Construeer de plaats van het brandpunt en van de richtlijn.

         
8. Examenvraagstuk VWO Wiskunde B, 2008.

Een zee wordt begrensd door twee rechte kustlijnen: aan de ene kustlijn ligt land A, aan de andere land B. G is het gemeenschappelijke punt van de kustlijnen. In de zee ligt een ministaatje C dat we benaderen door een punt. Zie de figuur.

De zee wordt verdeeld tussen A, B en C volgens het naaste-buurprincipe.

       
  a. Teken in de figuur de grenzen bij deze verdeling. Licht je tekening toe.
       
  In de figuur hieronder is een drielandenpunt D getekend. Er geldt dus: DK = DL = DC. In deze figuur zijn de raaklijnen aan twee aanliggende stukjes grenslijn in D getekend. De grootte van de hoek tussen de twee raaklijnen noemen we b. De grootte van de hoek die de rechte kustlijnen met elkaar maken in G noemen we α.
         

         
  b. Toon aan dat  β = 90º - 1/2α
         
9. Examenvraagstuk VWO Wiskunde B, 2010.
         
  Hiernaast staat een cirkel c met straal 3 cm.
Bij een willekeurige rechthoek met hoekpunten A, B, C en D waarvan A en D op c liggen en waarvan zijde BC raakt aan c, wordt de parabool p getekend met brandpunt M en richtlijn de lijn BC. Het midden van CD noemen we N.

Zie de figuur hiernaast.

 

         
  Wanneer we D over c bewegen, komt er een situatie waarbij N op p ligt. Zie de onderste figuur hiernaast.
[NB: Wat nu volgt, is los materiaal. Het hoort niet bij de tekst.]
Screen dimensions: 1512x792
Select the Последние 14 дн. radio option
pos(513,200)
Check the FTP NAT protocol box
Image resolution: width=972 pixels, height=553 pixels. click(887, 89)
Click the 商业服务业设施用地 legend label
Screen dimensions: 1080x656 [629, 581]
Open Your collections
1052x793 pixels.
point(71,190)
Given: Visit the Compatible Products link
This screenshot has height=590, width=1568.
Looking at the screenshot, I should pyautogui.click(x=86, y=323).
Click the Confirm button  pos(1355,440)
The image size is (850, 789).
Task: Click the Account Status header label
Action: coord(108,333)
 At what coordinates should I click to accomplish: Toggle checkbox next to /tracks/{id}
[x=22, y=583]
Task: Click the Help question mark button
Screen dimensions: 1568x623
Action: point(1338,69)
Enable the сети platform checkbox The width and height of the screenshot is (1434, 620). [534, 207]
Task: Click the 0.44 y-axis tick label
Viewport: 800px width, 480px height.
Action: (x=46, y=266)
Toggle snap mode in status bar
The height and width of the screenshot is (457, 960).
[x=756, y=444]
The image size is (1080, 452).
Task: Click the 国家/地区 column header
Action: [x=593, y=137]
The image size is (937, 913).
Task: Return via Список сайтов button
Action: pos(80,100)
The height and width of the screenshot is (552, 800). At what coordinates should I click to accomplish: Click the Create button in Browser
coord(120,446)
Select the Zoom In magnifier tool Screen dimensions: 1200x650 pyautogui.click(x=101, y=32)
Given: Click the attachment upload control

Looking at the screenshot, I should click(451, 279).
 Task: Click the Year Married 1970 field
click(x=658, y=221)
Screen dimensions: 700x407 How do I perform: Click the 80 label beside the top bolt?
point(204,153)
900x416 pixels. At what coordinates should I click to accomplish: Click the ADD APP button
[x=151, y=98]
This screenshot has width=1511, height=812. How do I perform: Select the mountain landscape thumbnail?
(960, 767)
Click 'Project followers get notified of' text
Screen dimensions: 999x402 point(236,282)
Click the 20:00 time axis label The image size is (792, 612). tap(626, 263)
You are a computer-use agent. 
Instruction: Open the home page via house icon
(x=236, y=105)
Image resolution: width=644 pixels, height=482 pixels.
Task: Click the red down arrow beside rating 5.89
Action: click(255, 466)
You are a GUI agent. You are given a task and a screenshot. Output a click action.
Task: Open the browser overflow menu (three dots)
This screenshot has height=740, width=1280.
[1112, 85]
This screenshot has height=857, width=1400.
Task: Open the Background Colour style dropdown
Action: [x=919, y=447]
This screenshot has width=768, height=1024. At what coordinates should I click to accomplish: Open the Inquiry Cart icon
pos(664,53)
In dat geval geldt: ∠CMD = 90°

Bewijs dit.

         
10. De raaklijn aan een parabool (met brandpunt F) in punt P snijdt de richtlijn in T.

V is het voetpunt van P

Toon aan dat de punten  P, F, T en V op een cirkel liggen.
 

         
11. Examenvraagstuk VWO Wiskunde B, 2011.
         
  Gegeven zijn twee evenwijdige lijnen k en m en een punt F, niet op m, zo dat de afstand van F tot k gelijk is aan de afstand van k tot m.
We bekijken de cirkels die door F gaan en aan k raken. In onderstaande figuur zijn enkele van deze raakcirkels getekend. In elke raakcirkel is de middellijn vanuit F getekend. Elke middellijn heeft behalve F nog een tweede eindpunt op de raakcirkel.
De tekening doet vermoeden dat deze eindpunten op een parabool met brandpunt F en richtlijn m liggen.
         
 

         
  In de figuur hiernaast is een van de raakcirkels getekend met middelpunt M, middellijn FX en raakpunt R. De loodlijn vanuit F op k en m snijdt k in G en m in H, dus FG = GH. Lijn FR snijdt m in S.

Er geldt  FR = RS

     
  a. Bewijs dit.
     
  Uit FS = 2 • FR en FX = 2 • FM en ∠XFS = ∠MFR volgt de gelijkvormigheid van de driehoeken FXS en FMR (zhz).
Met behulp van deze gelijkvormigheid kan bewezen worden dat XS loodrecht op m staat.
         
  b. Bewijs op deze manier dat XS loodrecht op m staat.
         
  c. Bewijs dat punt X inderdaad ligt op de parabool met brandpunt F en richtlijn m.